Im guessing all the news articles are intentionally not mentioning how long these chemicals last

[–] PaddleMaster@beehaw.org 5 points 1 year ago (1 children)

My sarcastic comment is Isn’t that implied in the designator “forever chemical”?

But my real response is: The article doesn’t say. And I’m all for a healthy dose of skepticism. Does forever really mean forever? Or do the people studying this just not actually know yet? I’m fairly ignorant on the actual research on this.

I’d love to read a study explains it. I’ve only read stories like this. They outline we have a problem, and the more articles I read on PFAS, they seem pretty unavoidable. I was reading one that basically said it’s in our rain as well, so even the paper straws you get at restaurants contain them.

[–] crispy_kilt@feddit.de 5 points 1 year ago (1 children)

"Forever" means longer than is practical for humans. Nuclear waste doesn't emit lethal doses of gamma radiation forever but it might as well be as it is in the timescale of 100'000 years and longer, a timescale which doesn't compare to a human scale. I mean we haven't even had electricity for 1000 years, yet alone 100'000.

Another reason a clear number isn't given is because we don't know for sure. If a scientist says "we're not sure best guess at least 500 years" then the newspapers will headline "PTFE STAYS IN BABIES BRAINS FOR 500 YEARS". A headline people will remember. In 20 years someone finds out it doeen't accumulate in the brain but in the liver and the kidneys, and that until death, so for 90 years, not 500. Newspapers will headline "PTFE NOT IN BRAIN BUT LIVER". People will go "aha, science can't be trusted!" and refuse to get vaccinated, deny climate change or similar stupid things.

That is why scientists have become very, very cautious in giving out simple numbers which can and will be quoted out of context and in a misleading way until they are very, very sure.

[–] PaddleMaster@beehaw.org 2 points 1 year ago

As a computer scientist, I totally understand the reluctance to publish certain information. I am admittedly not “smart” on biology or other science topics, which is why I’ll never claim to have an understanding.

And it’s why I take headlines with a grain of salt. Basically, until death is what I’d consider forever. And I’d imagine they’d be transferred to whatever decomposes us. Like how mercury is very prevalent in large fish. But that’s an assumption.
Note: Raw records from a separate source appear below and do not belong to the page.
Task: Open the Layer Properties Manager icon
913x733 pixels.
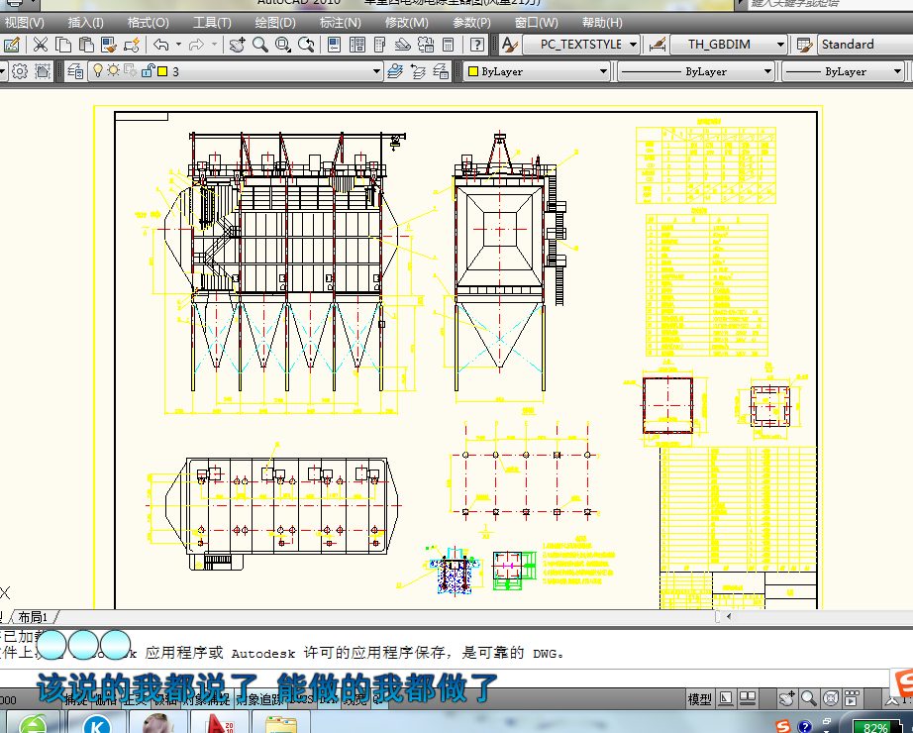Action: (x=75, y=71)
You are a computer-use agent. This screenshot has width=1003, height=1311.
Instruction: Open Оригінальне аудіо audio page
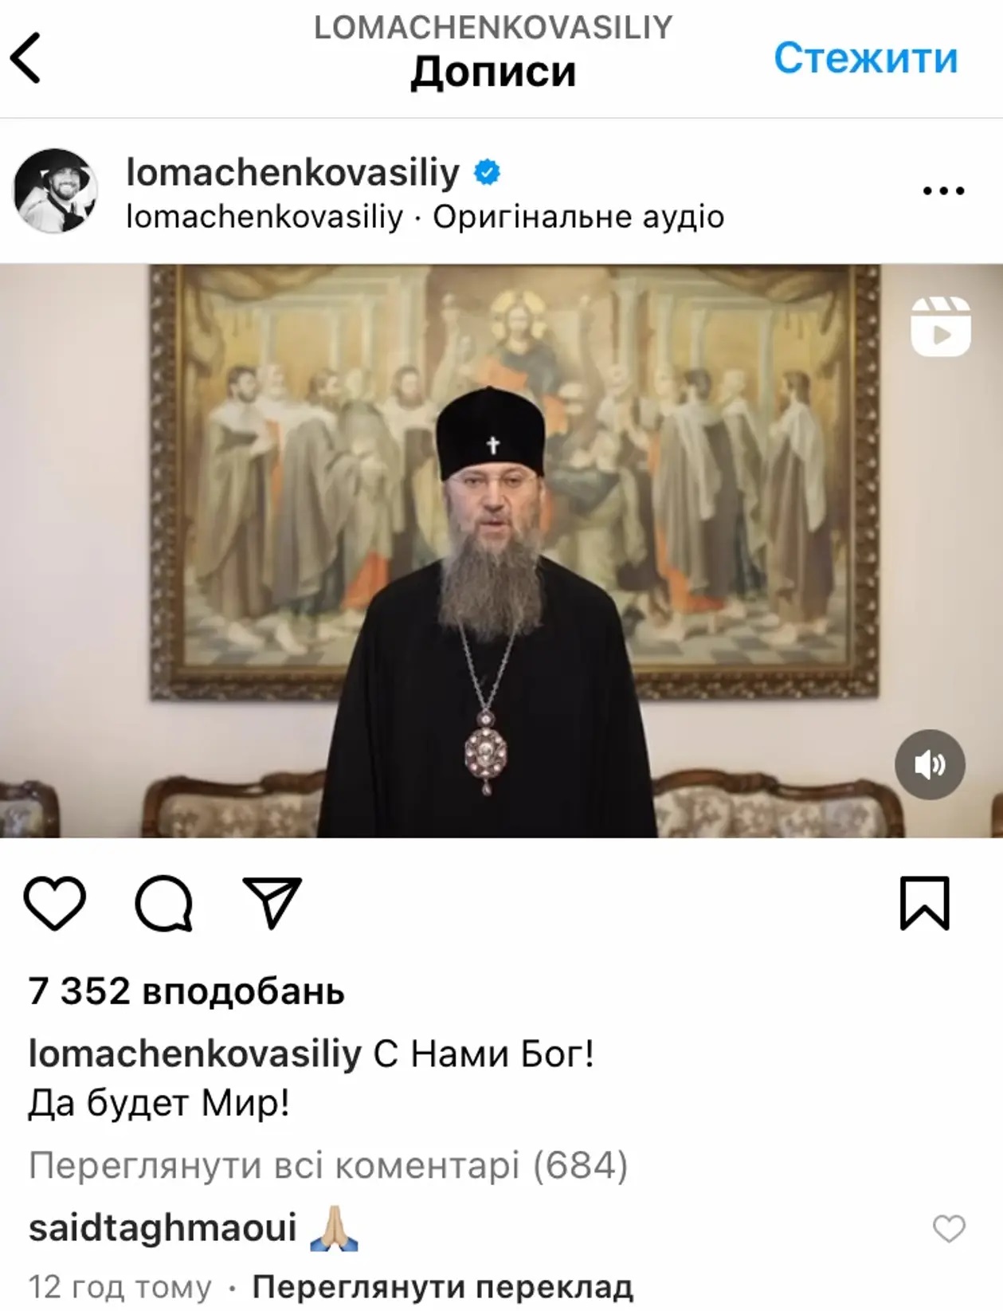point(578,217)
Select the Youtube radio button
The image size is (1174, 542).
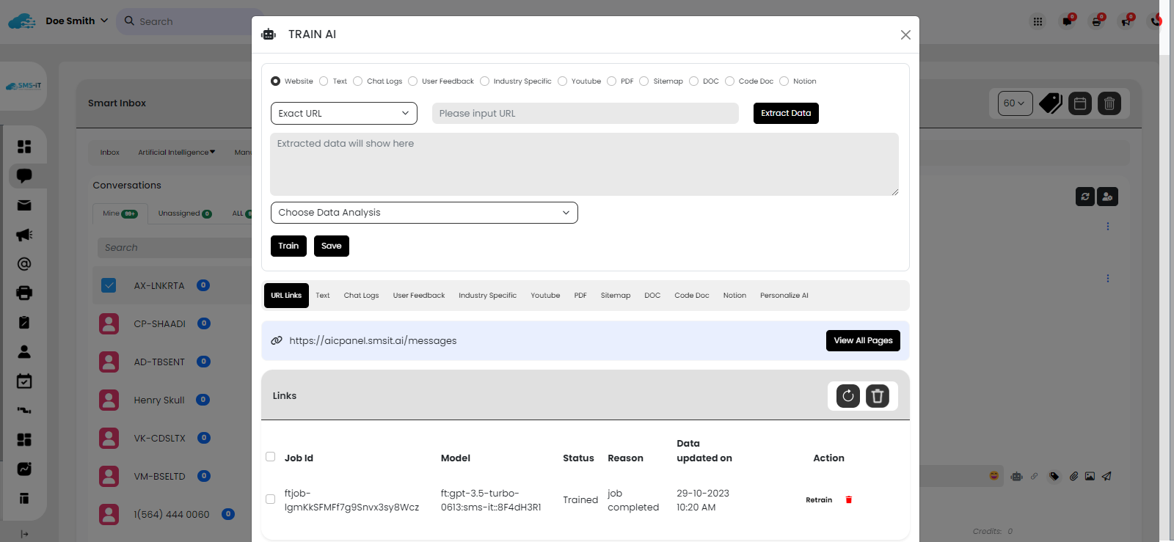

[–] ornery_chemist@mander.xyz 8 points 1 year ago* (last edited 1 year ago)

I've got a technical bone to pick with the article. It seems that the article is referring to the active ingredients in pesticides themselves (instead of, say, some kind of perfluorinated surfactant additive). The active ingredients of the two pesticides called out in the article (Flufenacet and Diflufenican) each contain a -CF3 unit, and so they are PFASs themselves. The molecular structures are published, so saying "PFASs SHOCKINGLY discovered in pesticides" is a bit like saying "metal SHOCKINGLY discovered in food additives" in reference to table salt. Now admittedly table salt is pretty benign and pesticides are decidedly not, at least to certain organisms.

As a side note, fluorinated functional groups (including polyfluoroalkyls, the "PFA" of PFAS) are often incorporated into bioactive molecules to increase metabolic stability or to change properties like lipophilicity and acidity/basicity. This, even though fluorinated organic molecules are extremely rare in nature. You find them all the time in drugs, including well-known ones like fluoxetine (Prozac) and celecoxib (Celebrex). Given the huge space of possible structures that could contain such a group, I am skeptical that all polyfluoroalkyl-containing molecules (PFASs) are as bad as e.g., PFOS wrt stability and toxicity; however, given their greater tendency to stick around relative to their non-fluorinated counterparts, regulation is likely prudent, especially for higher-volume chemicals like coatings, surfactants, and yes, pesticides.